▶ [What this task involves]: Once the line with "Task: Click the triangle" is found in the data, output it and each following line exactly, up to and including the line with "Collapse the My", and nothing before or after.

Stored data entries
■ ■ ■ ■ ■ ■ ■
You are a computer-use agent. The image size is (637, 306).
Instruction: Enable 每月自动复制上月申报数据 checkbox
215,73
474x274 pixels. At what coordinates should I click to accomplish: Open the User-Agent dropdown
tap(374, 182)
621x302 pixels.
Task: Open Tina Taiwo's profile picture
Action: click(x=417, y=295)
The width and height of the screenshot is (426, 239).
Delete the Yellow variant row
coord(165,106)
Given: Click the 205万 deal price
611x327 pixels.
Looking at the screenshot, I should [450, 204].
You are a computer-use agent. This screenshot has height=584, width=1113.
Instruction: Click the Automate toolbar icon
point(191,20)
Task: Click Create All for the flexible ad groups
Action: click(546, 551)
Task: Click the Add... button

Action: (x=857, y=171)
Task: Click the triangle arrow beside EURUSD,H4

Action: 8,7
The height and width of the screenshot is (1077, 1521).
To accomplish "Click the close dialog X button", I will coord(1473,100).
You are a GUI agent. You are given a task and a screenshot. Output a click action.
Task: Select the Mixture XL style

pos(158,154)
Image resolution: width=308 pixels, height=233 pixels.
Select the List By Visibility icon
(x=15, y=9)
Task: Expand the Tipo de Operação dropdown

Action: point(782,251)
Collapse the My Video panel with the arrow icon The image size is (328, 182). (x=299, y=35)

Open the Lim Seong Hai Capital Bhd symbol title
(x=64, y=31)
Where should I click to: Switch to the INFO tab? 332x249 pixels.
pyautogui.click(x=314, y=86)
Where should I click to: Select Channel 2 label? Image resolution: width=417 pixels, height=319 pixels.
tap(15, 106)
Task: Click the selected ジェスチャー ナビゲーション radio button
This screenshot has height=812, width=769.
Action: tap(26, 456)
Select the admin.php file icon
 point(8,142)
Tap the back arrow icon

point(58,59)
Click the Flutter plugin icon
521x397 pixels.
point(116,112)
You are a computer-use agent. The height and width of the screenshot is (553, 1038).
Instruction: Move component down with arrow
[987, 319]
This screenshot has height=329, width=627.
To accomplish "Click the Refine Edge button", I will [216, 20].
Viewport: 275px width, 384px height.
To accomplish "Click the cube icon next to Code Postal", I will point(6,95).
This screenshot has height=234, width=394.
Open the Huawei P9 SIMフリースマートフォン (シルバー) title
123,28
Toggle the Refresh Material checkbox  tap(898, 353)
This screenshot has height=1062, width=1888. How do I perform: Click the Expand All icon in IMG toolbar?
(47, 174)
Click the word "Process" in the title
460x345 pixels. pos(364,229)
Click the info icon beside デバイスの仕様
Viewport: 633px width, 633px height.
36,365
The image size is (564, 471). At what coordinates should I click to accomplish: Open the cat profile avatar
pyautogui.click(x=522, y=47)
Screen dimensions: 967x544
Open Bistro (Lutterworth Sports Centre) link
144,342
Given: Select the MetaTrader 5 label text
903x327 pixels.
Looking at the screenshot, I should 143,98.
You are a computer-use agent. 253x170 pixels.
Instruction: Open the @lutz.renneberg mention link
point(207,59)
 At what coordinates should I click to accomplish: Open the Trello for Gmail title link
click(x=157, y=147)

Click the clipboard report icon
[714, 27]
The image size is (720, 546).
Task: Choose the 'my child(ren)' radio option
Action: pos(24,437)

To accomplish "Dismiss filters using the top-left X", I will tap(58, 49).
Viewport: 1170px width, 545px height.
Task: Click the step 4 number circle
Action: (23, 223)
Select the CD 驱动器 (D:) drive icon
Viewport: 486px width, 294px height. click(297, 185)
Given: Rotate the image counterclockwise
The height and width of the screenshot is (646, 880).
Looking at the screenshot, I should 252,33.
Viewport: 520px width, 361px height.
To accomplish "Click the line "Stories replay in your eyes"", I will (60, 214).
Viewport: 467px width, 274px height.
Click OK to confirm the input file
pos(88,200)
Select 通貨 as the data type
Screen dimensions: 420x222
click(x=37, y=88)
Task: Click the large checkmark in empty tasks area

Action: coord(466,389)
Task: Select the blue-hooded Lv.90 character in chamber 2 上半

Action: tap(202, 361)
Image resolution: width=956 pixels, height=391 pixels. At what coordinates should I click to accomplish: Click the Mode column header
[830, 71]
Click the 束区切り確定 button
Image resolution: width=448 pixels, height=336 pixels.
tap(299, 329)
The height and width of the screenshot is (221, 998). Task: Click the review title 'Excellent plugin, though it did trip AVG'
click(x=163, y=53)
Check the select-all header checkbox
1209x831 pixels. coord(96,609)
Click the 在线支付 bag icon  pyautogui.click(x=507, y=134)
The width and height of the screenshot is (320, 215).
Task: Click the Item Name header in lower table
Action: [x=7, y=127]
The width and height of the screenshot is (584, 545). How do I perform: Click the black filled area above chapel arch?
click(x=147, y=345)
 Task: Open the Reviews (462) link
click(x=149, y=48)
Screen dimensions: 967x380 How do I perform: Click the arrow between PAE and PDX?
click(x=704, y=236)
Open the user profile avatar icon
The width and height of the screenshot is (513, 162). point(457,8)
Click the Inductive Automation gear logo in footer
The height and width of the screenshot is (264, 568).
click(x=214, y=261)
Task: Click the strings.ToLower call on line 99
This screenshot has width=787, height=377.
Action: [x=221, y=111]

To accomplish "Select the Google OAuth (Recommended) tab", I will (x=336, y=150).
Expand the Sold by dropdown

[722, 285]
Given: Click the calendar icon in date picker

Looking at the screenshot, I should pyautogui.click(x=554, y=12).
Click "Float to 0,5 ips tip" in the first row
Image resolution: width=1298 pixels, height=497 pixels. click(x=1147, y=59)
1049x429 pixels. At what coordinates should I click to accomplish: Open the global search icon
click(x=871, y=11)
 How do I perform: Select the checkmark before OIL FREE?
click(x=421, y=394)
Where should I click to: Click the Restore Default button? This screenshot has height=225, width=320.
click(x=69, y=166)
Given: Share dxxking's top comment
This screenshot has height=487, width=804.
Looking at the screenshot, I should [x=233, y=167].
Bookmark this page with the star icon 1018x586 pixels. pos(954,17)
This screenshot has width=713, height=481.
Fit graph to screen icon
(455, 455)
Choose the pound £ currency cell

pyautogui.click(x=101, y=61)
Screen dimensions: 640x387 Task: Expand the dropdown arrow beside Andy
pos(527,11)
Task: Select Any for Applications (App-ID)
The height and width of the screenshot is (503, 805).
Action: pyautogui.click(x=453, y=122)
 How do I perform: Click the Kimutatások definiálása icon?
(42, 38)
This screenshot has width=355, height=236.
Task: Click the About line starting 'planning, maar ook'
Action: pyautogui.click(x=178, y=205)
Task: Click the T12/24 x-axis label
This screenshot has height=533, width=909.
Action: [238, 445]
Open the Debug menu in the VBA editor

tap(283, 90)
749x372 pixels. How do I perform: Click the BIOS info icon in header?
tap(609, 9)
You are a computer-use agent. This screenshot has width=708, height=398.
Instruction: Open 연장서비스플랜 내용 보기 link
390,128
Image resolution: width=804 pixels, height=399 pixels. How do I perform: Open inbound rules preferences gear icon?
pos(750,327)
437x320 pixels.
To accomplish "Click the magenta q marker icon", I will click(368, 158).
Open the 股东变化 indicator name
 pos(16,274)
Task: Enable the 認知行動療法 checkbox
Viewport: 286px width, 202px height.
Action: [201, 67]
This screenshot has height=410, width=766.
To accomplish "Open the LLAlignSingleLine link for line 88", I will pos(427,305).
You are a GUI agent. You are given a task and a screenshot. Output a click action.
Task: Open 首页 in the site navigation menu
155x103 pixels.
■ ■ ■ ■ ■ ■ ■
▶ [Reply to the task]:
Task: Click the triangle arrow beside EURUSD,H4

Action: 8,7
The height and width of the screenshot is (1077, 1521).
To accomplish "Click the close dialog X button", I will coord(1473,100).
You are a GUI agent. You are given a task and a screenshot. Output a click action.
Task: Select the Mixture XL style

pos(158,154)
Image resolution: width=308 pixels, height=233 pixels.
Select the List By Visibility icon
(x=15, y=9)
Task: Expand the Tipo de Operação dropdown

Action: point(782,251)
Collapse the My Video panel with the arrow icon The image size is (328, 182). (x=299, y=35)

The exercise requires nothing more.